The Reactionary Utopian
June 27, 2006
THE BEHEMOTH OF BUST
by Joe Sobran
American sportswriting has changed a lot since the
1920s. It's less lyrical, hyperbolical, and moralistic
than in the days when Grantland Rice and others set its
lessons in rhyming verse. Schoolchildren used to memorize
"Casey at the Bat" -- the tragic story of Mudville's
great slugger striking out in the clutch. But American
optimism demanded a happy sequel, so other poems quickly
appeared in which Casey got another chance and won the
game with a home run in the bottom of the ninth.

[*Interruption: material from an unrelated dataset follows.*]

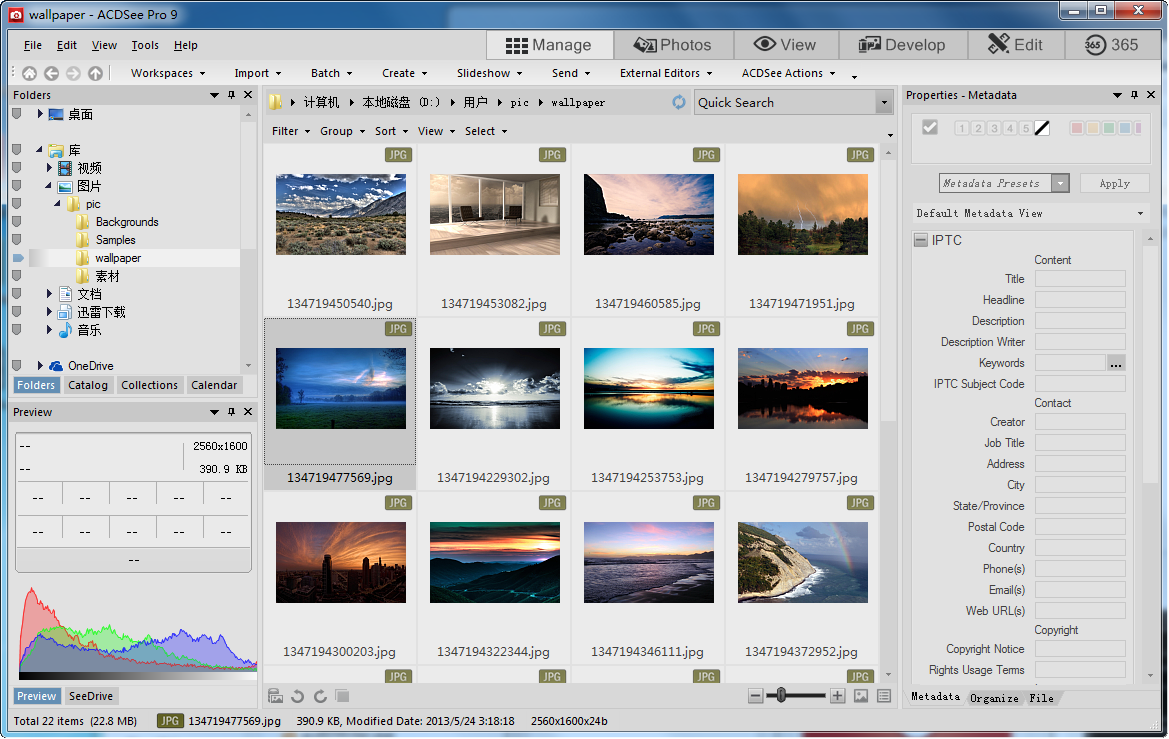
Task: Click the Keywords ellipsis picker button
Action: [1116, 363]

I'm not complaining. In our day the story would
probably be told in free verse, with Casey winning the
game but flunking a steroids test and turning out to have
bet heavily on his own team.
That was the golden age of nicknames for sports
heroes. Every great star was given his own honorific
title, usually alliterative. Jack Dempsey was the
Mannasas Mauler; Luis Firpo of Argentina was the Wild
Bull of the Pampas; Joe Louis was the Brown Bomber. Red
Grange was the Galloping Ghost. Christy Matthewson was
the Big Six; Walter Johnson was the Big Train; Lou Gehrig
was the Iron Horse; Ted Williams was the Splendid
Splinter; Joe DiMaggio was Joltin' Joe; Bob Feller was
Rapid Robert.
Then there was the one and only George Herman Ruth.
The Babe, the Big Bambino, the Sultan of Swat. Kal
Wagenheim's hilarious and moving 1974 biography lists
some of his other appellations: the Mauling Mastodon, the
Behemoth of Bust, the Mammoth of Maul, the Colossus of
Clout, the Prince of Pounders, the Mauling Monarch, the
Bulby Bambino, the Mauling Menace, the Rajah of Rap, the
Wazir of Wham ...
There were others too, but I've probably satisfied
your curiosity by now. Suffice it that in this category,
Ruth's record is probably safe. He'd come a long way from
the Catholic orphanage where the other boys had called
him ruder names. It's often remarked that he owed none of
his feats to performance-enhancing substances; on the
contrary, Wagenheim gives the impression that whenever he
showed up at the ballpark drunk and sleepless, he was apt
to slam a couple of homers, whereas his attempts at clean
living had the opposite effect. It was the sportswriters
who sounded as if they were on stimulants.
Ruth enjoyed many advantages. He had a worshipful
press that largely protected him from scandal; he played
against only white players (except in a few exhibition
games); he never hit against the slider; he played before
night baseball.
For all that, he was a stupendous talent beyond
comparison to anyone else, sometimes hitting more home
runs than all the rest of the league's teams put
together. Most of his records lasted a generation or
more. And before he played daily, he set pitching records
that lasted nearly as long.
Today ordinary players make millions of dollars a
year. When Ruth was emerging as the hottest player ever
known, he had a contract dispute, which he eventually
settled for $27,000 -- spread over three years. During
the Depression, when reminded he was being paid better
than President Hoover, he pointed out, in his
good-natured way, "I had a better year than he did."
By then he'd played a magical decade for the New
York Yankees, who'd bought him cheap from the desperate
Boston Red Sox in 1920. But his decline began almost
precisely with the Depression. He yearned to manage the
Yankees when he retired, but the team's owner reasoned,
with iron plausibility, that the wild-living Ruth was not
the man to impose discipline on younger players. Other
owners felt likewise, and Ruth never got a chance to
manage. He played a final dismal fraction of a season
with the Boston Braves, smashing three colossal homers in
his last game, and then the greatest career of all time
was over.
It was the greatest career less because of those
astonishing records than because of the sheer joy Ruth
brought to the game -- and gave to the fans, especially
boys, always dear to this orphan's heart. That delight
leaps off every page of Wagenheim's biography, until the
last sad chapters, which recount Ruth's agonized struggle
with throat cancer. Shortly after his farewell to his
fans ay Yankee Stadium, he was dead at 53.